I've lived all my life in rural Sussex, apart from 3 years at university in Exeter. Before I started there, I had never been there, so I didn't know my way around. I immediately checked out how to get from my halls to the campus, and from halls into town. They were both simple, involving a 10 minute walk along a single road. Not long after, I went straight from campus into town, and had to work out a new route, not wanting to go via halls. I started building up a mental map of the city, which at this point was just a triangle of three routes. Obviously I had a paper map, but it takes time to learn what a road with a particular name looks like.

After a while, I became familiar with different areas. I got to know the roads around my halls, the main shopping streets, a few streets around one of the other campuses. To start with, my mental map was mostly areas joined to the area where I lived with a single road. Every now and then, I would walk down a new road, and find a familiar area at the end of it. I sometimes had to redraw my mental map when two areas turned out to be next to each other, rather than a mile or so apart as I had thought.

Learning .NET is a similar process. I've spent time in a few areas, and I'm starting to see how some relate to others. Database access and XML are nearby, and file I/O is close to XML with serialization. Other areas I've heard about and seen on the street map, but I've not visited, such as reflection, drawing and remoting. I'd like to visit these one day, but .NET is a big city.

Having lived in southern England all my life, my knowledge of the north is sketchy. I know Brighton, Eastbourne, Exeter, bits of London, and a few other towns quite well. Although I have been north a few times, I have no idea how the different towns are situated relative to each other, or basic features of the towns, such as rivers, motorways, or even which counties they are in. I have heard some things about some places, even though I've not been there: Liverpool's dock area has been recently renovated, Carlisle has a biscuit factory, and Newcastle has a football team that wears stripes.

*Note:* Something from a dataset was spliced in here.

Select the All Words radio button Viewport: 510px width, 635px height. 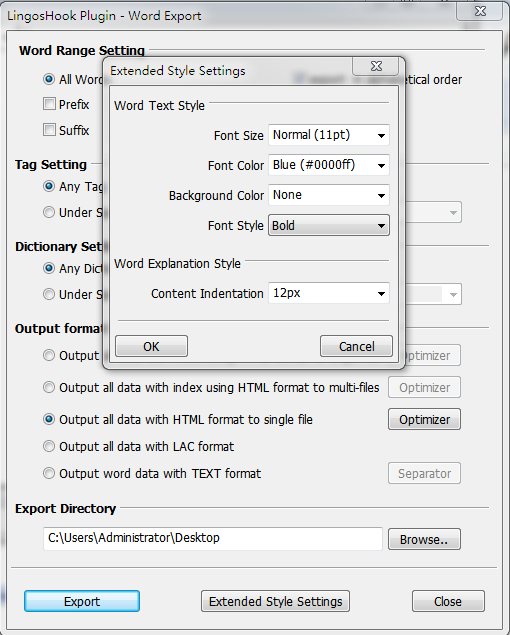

Similarly, I've programmed in a few languages: C#, C++, C, VB and Pascal, and know them quite well. I've never programmed in Java, Ruby, Smalltalk, Ada, RPG or Fortran, but I have heard some things about them: Java has garbage collection, RPG has a limited number of variables, and Ada is a palindrome. These languages are part of the geography of programming, some of which I may visit one day, if they offer something I can't get locally.

Having lived in England all my life, I don't know much about other countries, other than the occassional holiday and one foreign business trip I've been on. There are some places I quite fancy visiting, but I'm unlikely to get to, like Tibet, Brazil and New Zealand. There's other countries that I don't fancy visiting, and I'm unlikely to get to, like Iraq, Belarus and Zimbabwe. Again, I know odd bits about these places from what I've read, but nothing in detail.

Similarly, I've really only been involved with the programming side of computing, and maybe setting up the odd PC and server. Although quite fancy it, I haven't installed a web-farm, designed a CPU or planned out a car with CAD. There's some things that I don't fancy that I haven't done, like networking an office block, writing a game, and administering a mainframe. I know odd bits about some of these things, but nothing in detail.

So there we are then. Sussex, England, the world: .NET, programming, computing.

2 September 2005

The World's 2nd Simplest Code Generator

I started using The World's 2nd Simplest Code Generator yesterday, and it is really useful for those little things that it isn't worth creating a CodeSmith template for. It's already saved me about 90 seconds.